» **ОТРЫВОК**
########################################

Размерами налим — рыба средняя. Вроде сома, которого внешностью напоминает. Но таких гигантских, как сомы, налимов нет. Около двух метров в длину и 24-30 килограммов на весах — редкие для налимьего рода великаны, и встречались они в низовьях Оби и Иртыша, где условия обитания для них самые благоприятные. Рекордсмены же Амура — 100-120 сантиметров, 10-12 килограммов. Да и таких здесь теперь, пожалуй, уже нет. Лет тридцать назад самыми «ходовыми» амурскими налимами были 50-60-сантиметровые, нынче же этот средний размер (еще раз напомним: свидетельствующий о состоянии популяции) уменьшился на четвертую часть.

Раскраской налим, пожалуй, оригинален: оливково-зеленые спина, бока и верхние плавники в темно-бурых и светлых пятнах да полосах, будто рыба мастерски высечена из отшлифованного мрамора. Горло и нижние плав-ики светло-серые, иногда почти белые. «Молодежь» цветом потемнее, с годами — светлеет.

Но есть в окраске этой скользкой, неприятно голой рыбы да и во всей ней что-то мрачное, мертвое, не радующее глаз. А пойманный и уснувший налим желтеет, причем в появляющейся желтизне тоже какая-то мертвечина… Многие считают героя нашего рассказа непривлекательным, неприятным, а есть и такие, что просто презирают его или игнорируют и как объект рыбалки, и как продукт. Но справедливости ради не умолчим: иным рыбакам он нравится во всех отношениях — с виду, в клеве, в ухе.

Налим (Lota lota), Рисунок картинка
Налим (Lota lota)

В налиме содержится от 6 до 24 процентов жира, однако в основном он накапливается в печени, мясо же постное: всего в нем не более полупроцента жира. Оно жесткое, усваивается человеческим организмом трудновато и вкусом «бесцветное». Многие его даже на «первый этаж» ухи не берут. Но и не без любителей этой жесткой постнятины, хотя они и сравнительно редки.

А вот налимья печень во всех отношениях и для всех хороша: вкусна, питательна, полезна. Весь жир в ней! Все гликогены — тоже! Большинство витаминов и нужных для жизни микроэлементов — там же! А потому и не зря налимья печень, как и тресковая, почитается деликатесом. Жаль, что по весу она составляет только 6-9 процентов общей массы этой рыбы.

########################################

» **СПИСОК МАТЕРИАЛОВ**
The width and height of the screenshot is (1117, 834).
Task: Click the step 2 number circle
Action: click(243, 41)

########################################

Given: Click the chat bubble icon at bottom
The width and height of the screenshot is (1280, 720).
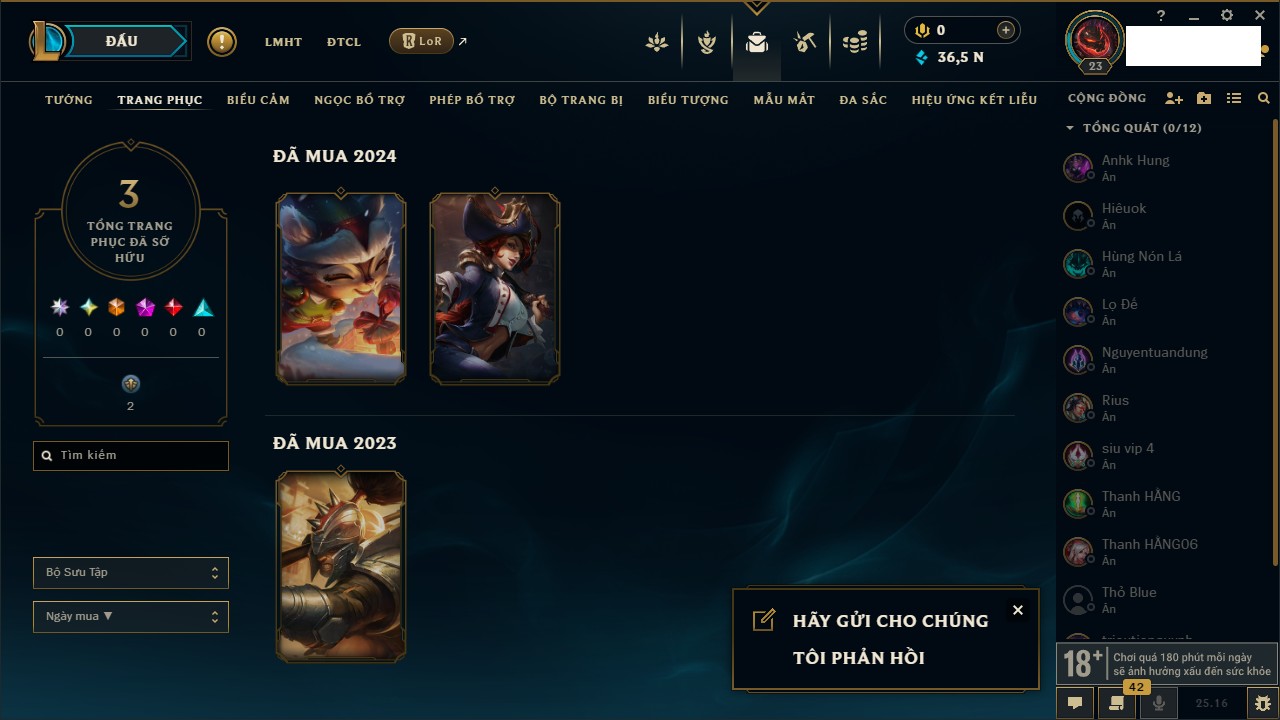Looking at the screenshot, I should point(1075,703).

########################################

» **ЧТО СДЕЛАТЬ**
Перепишите часть отрывка о налиме: начните со слов «Налим (Lota lota), Рисунок» и закончите словами «массы этой рыбы.». При этом замените «деликатесом» на «лакомством».

» **ПОЛНЫЙ ОТВЕТ**
Налим (Lota lota), Рисунок картинка
Налим (Lota lota)

В налиме содержится от 6 до 24 процентов жира, однако в основном он накапливается в печени, мясо же постное: всего в нем не более полупроцента жира. Оно жесткое, усваивается человеческим организмом трудновато и вкусом «бесцветное». Многие его даже на «первый этаж» ухи не берут. Но и не без любителей этой жесткой постнятины, хотя они и сравнительно редки.

А вот налимья печень во всех отношениях и для всех хороша: вкусна, питательна, полезна. Весь жир в ней! Все гликогены — тоже! Большинство витаминов и нужных для жизни микроэлементов — там же! А потому и не зря налимья печень, как и тресковая, почитается лакомством. Жаль, что по весу она составляет только 6-9 процентов общей массы этой рыбы.